WINNIPEG, MANITOBA--(Marketwire - Dec. 28, 2012) -
THIS PRESS RELEASE IS NOT FOR DISTRIBUTION TO UNITED STATES NEWSWIRE SERVICES OR FOR DISSEMINATION IN THE UNITED STATES.
Dale Ginn, President and CEO of SGX Resources Inc. (TSX VENTURE:SXR) (the "Company") is pleased to announce that the Company has completed the third tranche of its private placement offering (the "Offering") of flow-through units (the "Units") of the Company. The first two tranches of the Offering were brokered by a syndicate of agents led by Primary Capital Inc. and M Partners Inc. and including Stonecap Securities Inc. and the third tranche was non-brokered. At the closing of the third tranche, the Company issued 1,962,000 Units at a price of $0.35 per Unit for aggregate gross proceeds of $686,700. The aggregate number of Units issued by the Company in the first, second and third tranches of the Offering was 14,386,200 for aggregate gross proceeds of $5,035,170.
The Units each consist of one flow-through common share and one half of one non-flow-through common share purchase warrant of the Company ("Warrant") with each whole Warrant exercisable into one common share of the Company at a price of $0.45 for a period of 24 months following the date of issuance.
At the closing certain finders who assisted the Company with the Offering received a fee equal to 6% of the gross proceeds of the Offering.
All securities issued are subject to a hold period of four months and a day from the date of issuance in accordance with applicable securities laws. The securities issued by the Company in the first tranche of the Offering are subject to a hold period expiring on April 7, 2013. The securities issued by the Company in the second tranche of the Offering are subject to a hold period expiring on April 21, 2013. The securities issued by the Company in the third tranche of the Offering are subject to a hold period expiring on April 29, 2013.
The gross proceeds from the sale of the Units shall be used for Canadian exploration expenses on the mineral properties of the Company.
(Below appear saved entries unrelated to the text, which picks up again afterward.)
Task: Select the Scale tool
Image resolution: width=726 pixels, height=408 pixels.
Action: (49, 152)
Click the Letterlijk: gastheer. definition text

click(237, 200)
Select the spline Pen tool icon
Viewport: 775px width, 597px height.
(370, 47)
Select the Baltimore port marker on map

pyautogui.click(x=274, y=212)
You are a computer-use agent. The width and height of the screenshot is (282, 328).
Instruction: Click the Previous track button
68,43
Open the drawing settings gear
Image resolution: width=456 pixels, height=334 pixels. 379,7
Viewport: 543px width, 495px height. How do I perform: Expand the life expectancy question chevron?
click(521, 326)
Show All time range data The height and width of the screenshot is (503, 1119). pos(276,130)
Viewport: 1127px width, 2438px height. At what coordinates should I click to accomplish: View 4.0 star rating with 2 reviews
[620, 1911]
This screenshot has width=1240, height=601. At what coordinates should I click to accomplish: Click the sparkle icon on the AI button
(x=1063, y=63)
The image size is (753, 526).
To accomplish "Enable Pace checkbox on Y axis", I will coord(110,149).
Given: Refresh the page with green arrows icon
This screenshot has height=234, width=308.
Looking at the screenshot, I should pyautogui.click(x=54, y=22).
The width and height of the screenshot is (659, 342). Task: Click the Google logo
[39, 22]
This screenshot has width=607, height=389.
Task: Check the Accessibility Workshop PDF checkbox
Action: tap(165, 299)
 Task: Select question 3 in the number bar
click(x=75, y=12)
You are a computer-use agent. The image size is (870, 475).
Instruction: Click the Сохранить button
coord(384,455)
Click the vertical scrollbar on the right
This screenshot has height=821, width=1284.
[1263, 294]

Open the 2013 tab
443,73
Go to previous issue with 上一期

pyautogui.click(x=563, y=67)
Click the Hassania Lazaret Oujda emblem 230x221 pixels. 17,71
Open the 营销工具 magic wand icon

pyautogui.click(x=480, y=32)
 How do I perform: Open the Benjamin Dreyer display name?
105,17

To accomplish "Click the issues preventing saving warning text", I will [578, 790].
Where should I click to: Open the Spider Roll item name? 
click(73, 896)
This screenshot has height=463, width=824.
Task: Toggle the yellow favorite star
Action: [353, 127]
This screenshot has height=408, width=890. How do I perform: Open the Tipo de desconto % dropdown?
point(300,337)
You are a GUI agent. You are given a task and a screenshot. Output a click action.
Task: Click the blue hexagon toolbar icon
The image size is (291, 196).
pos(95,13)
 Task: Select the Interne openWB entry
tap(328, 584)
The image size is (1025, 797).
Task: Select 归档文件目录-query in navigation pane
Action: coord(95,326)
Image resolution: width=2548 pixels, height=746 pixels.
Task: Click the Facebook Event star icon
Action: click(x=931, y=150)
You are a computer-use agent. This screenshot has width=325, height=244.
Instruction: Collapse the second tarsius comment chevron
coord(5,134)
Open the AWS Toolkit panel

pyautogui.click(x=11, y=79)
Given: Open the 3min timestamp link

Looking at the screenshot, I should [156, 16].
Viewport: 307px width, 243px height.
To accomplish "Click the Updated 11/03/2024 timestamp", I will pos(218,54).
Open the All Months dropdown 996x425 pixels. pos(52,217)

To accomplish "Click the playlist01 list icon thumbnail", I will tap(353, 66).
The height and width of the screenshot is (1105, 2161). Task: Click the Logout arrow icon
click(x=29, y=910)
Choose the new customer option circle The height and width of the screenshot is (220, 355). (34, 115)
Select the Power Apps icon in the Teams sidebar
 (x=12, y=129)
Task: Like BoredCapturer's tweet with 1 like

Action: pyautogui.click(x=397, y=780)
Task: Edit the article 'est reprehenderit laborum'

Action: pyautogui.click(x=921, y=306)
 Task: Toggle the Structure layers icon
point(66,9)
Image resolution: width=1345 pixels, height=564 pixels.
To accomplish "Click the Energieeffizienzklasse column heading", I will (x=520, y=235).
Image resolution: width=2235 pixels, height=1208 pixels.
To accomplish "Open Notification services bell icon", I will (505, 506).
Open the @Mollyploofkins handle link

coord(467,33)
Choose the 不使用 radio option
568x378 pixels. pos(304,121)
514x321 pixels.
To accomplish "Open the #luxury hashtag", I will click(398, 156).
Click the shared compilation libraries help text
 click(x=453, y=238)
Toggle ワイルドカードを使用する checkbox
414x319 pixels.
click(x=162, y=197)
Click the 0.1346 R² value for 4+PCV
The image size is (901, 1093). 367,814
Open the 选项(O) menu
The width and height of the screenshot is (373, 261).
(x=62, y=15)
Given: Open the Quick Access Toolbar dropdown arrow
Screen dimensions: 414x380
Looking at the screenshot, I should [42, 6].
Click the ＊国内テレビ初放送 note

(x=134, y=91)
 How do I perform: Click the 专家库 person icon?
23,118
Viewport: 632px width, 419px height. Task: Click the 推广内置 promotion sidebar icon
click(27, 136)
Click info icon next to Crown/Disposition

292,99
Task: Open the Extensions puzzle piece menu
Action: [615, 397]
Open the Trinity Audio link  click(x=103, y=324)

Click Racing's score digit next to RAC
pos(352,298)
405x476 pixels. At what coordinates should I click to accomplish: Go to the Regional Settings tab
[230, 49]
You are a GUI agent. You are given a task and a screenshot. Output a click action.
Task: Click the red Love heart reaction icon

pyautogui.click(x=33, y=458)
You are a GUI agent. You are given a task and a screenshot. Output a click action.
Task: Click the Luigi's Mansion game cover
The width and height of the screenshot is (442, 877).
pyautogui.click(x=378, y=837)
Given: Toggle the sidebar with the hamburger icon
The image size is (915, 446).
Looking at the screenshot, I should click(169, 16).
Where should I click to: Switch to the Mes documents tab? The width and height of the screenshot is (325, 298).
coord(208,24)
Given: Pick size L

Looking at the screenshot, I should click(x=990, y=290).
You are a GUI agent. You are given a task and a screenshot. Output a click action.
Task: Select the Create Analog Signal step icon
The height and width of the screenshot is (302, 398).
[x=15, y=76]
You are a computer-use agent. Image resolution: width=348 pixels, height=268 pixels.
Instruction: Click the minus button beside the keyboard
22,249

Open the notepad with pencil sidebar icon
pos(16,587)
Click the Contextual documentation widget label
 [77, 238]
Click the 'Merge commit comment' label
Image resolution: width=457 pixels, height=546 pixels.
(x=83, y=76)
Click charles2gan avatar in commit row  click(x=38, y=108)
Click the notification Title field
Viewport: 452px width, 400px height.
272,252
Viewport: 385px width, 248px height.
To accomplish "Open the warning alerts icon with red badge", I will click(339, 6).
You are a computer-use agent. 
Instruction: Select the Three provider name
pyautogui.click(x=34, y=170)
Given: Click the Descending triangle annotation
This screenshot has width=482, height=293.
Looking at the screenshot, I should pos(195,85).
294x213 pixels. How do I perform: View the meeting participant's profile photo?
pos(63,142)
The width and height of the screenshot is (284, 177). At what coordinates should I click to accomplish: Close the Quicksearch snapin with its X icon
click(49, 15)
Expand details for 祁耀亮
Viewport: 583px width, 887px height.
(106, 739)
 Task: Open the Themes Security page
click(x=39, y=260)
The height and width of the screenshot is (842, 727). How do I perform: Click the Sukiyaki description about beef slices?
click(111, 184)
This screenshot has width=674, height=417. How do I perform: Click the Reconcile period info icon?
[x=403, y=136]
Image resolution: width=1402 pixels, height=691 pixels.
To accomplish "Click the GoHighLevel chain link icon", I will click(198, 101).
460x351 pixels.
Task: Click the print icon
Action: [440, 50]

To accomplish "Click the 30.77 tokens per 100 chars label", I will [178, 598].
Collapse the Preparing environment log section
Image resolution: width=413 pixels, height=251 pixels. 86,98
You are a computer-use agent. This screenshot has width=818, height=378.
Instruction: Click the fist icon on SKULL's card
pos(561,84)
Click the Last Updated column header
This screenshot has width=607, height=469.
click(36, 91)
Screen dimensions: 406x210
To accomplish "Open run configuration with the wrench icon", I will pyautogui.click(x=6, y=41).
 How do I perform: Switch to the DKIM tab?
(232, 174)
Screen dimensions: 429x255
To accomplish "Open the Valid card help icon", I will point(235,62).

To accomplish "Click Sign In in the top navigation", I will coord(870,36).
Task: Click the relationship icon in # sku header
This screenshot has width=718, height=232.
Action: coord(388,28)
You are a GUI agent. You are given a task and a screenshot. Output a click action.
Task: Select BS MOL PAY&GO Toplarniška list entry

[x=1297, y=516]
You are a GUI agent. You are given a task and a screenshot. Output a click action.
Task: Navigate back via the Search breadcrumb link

These securities being offered have not been and will not be registered under the United States Securities Act of 1933, as amended (the "U.S. Securities Act") and may not be offered or sold in the United States or to, or for the benefit of, U.S. persons (as defined in Regulation S under the U.S. Securities Act) absent registration or an applicable exemption from registration requirements. This release does not constitute an offer for sale of securities in the United States.
A copy of this press release will be made available on the Company's website and will be filed with SEDAR.
NOTE: The information in this release may contain forward-looking information under applicable securities laws. This forward-looking information is subject to known and unknown risks, uncertainties and other factors that may cause actual results to differ materially from those implied in the forward-looking information.
Neither the TSX Venture Exchange nor its Regulation Services Provider (as that term is defined in the policies of the TSX Venture Exchange) accepts responsibility for the adequacy or accuracy of the contents of this News Release.